Wszyscy urządziliśmy mu pogrzeb. Ja przez cały czas płakałam, więc pani zdecydowała, że jestem profesjonalną płaczką. Kazik był grabarzem. Zieloną łopatką wykopał grób obok piaskownicy przed naszym przedszkolem. Wykopał grób tak głęboko, że gdy wsadził jedną nogę do środka dla sprawdzenia głębokości, to było aż do kolana. Pani powiedziała, że to będzie grobowiec głębinowy, żeby koty nie wygrzebały zwłok. Na wzmiankę o zwłokach Basia zaczęła płakać i w ten sposób powiększyła grono płaczek.
Marek został księdzem i celebrował uroczystość. Miał poświęcić zmarłego i żałobników, ale on nie miał wody, więc nabrał piasku do wiaderka i począł sypać tym piaskiem na wszystkich. Zosi nasypał piaskiem do oczu, więc biedna Zosia płacząc dołączyła do grona płaczek. Pan ochroniarz w czarnym ubraniu, niby diabeł z piekła rodem, wołał do nas, żebyśmy byli cicho, ale któż by słuchał diabła. Tylko jeszcze jedno dziecko się rozpłakało, zwiększając tym samym liczbę płaczek.

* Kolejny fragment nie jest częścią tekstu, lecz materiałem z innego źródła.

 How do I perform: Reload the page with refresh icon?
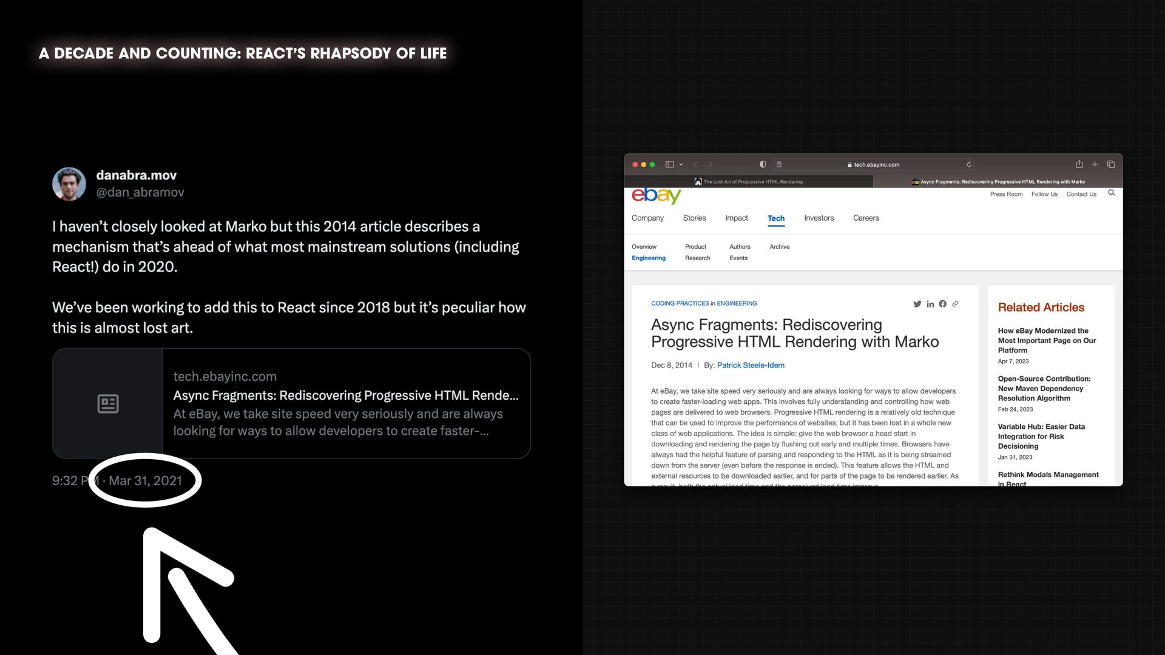click(x=969, y=164)
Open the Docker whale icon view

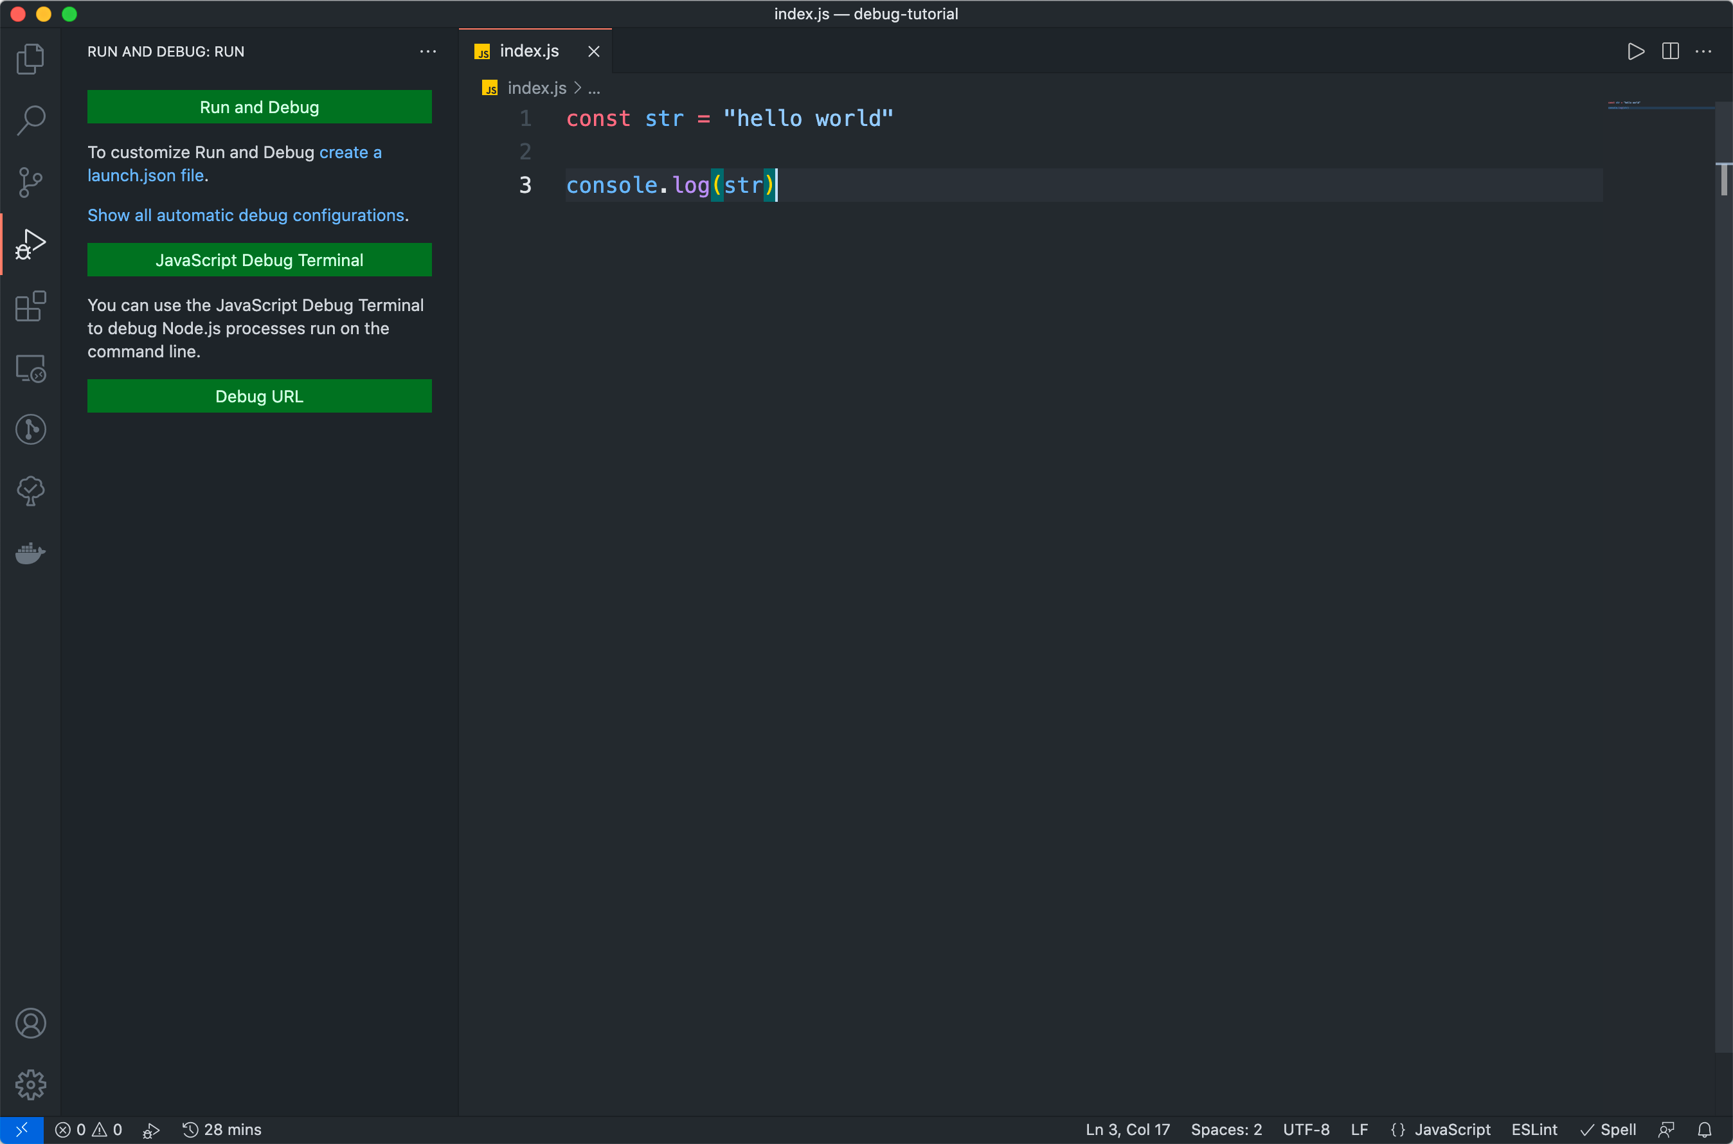pos(30,553)

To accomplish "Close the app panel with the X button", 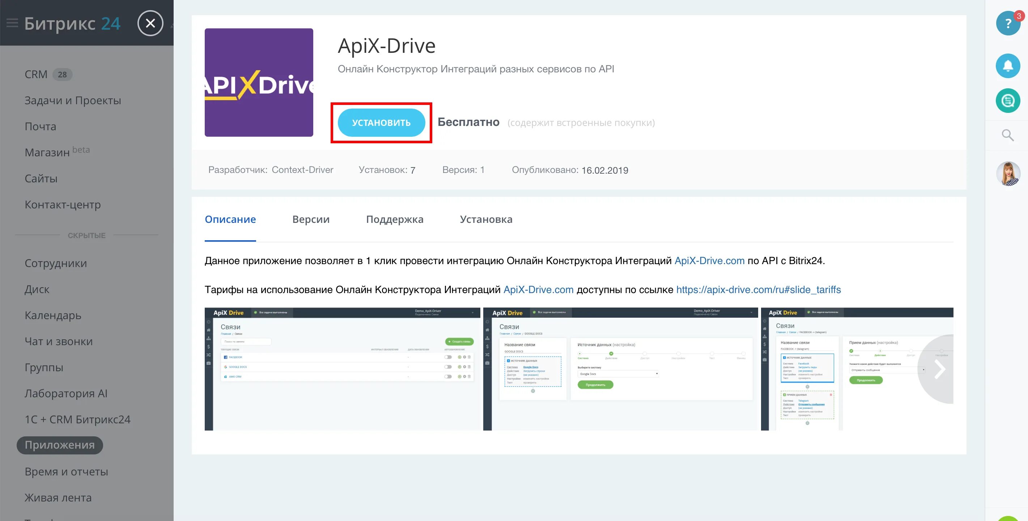I will click(150, 23).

Marian niósł w dłoniach pudełko po butach pani przedszkolanki, w którym leżało ciało słowika. Stasiu powiedział, że Słowik jest szefem mafii z Prószkowa, więc bandyci z całą pewnością przyjadą na pogrzeb. Na wzmiankę o bandytach Hania zaczęła płakać, a pozostałe płaczki otoczyły ją ciasnym kręgiem i poczęły głaskać po głowie dla pocieszenia.

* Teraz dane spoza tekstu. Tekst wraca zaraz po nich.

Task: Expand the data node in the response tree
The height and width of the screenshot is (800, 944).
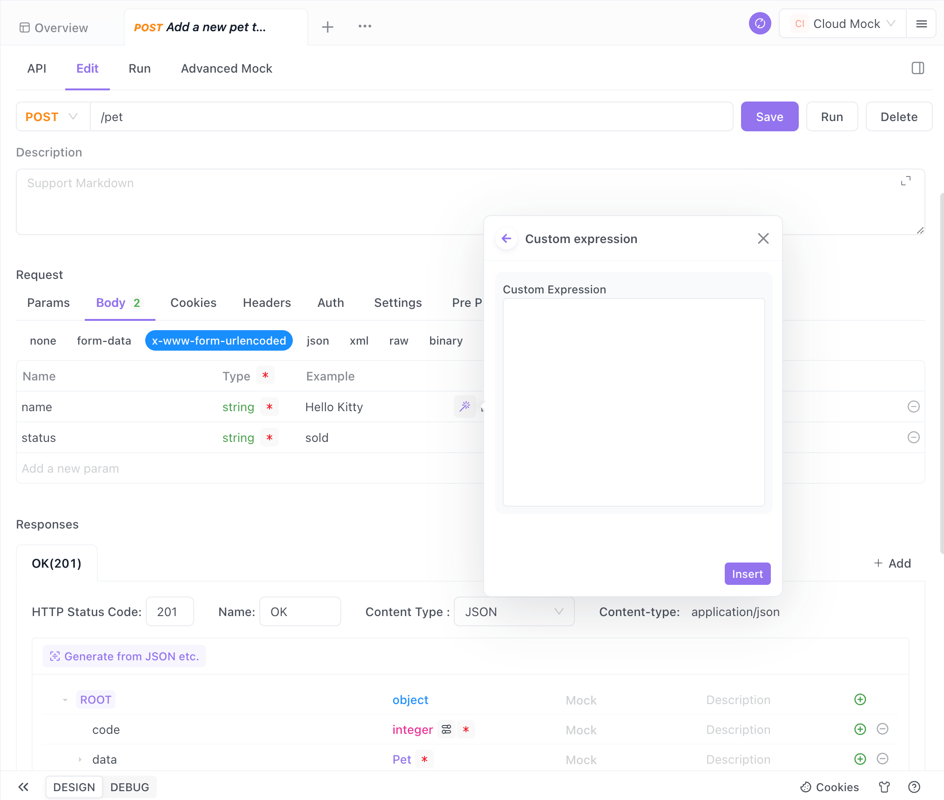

Wtedy zaczął padać deszcz. Pani powiedziała, żebyśmy szybko schronili się w przedszkolu. Nikt nie chciał być przemoczoną kurą, więc pobiegliśmy natychmiast do środka. Zwłoki słowika zostały. Dzieciaki straciły wszelkie nim zainteresowanie. Leżał w kałuży, nasiąkał wilgocią i z całą pewnością przemarzł do kości. Widziałam to z okna. Tak właśnie wygląda horror.
Nie mogłam tego tak zostawić. Pobiegłam na plac zabaw żeby dokończyć pogrzeb słowika. Z piaskowni zabrałam czerwoną łopatkę i przystąpiłam do kopania grobu. Ziemia była zbita, twarda, pełno w niej było kamieni. Kopało się bardzo ciężko. Gdy złamała się czerwona łopatka, to wzięłam z piaskownicy niebieską by kopać dalej. Deszcz przez cały czas siekł we mnie ze złością zimnymi strugami wody. Nie wiem co mu zrobiłam, ale znęcał się nade mną bezlitośnie. Z każdym litrem deszczówki wlanej mi za kołnierz nienawidziłam go coraz bardziej. Wyciągając kolejną porcję błota z grobu planowałam zemstę.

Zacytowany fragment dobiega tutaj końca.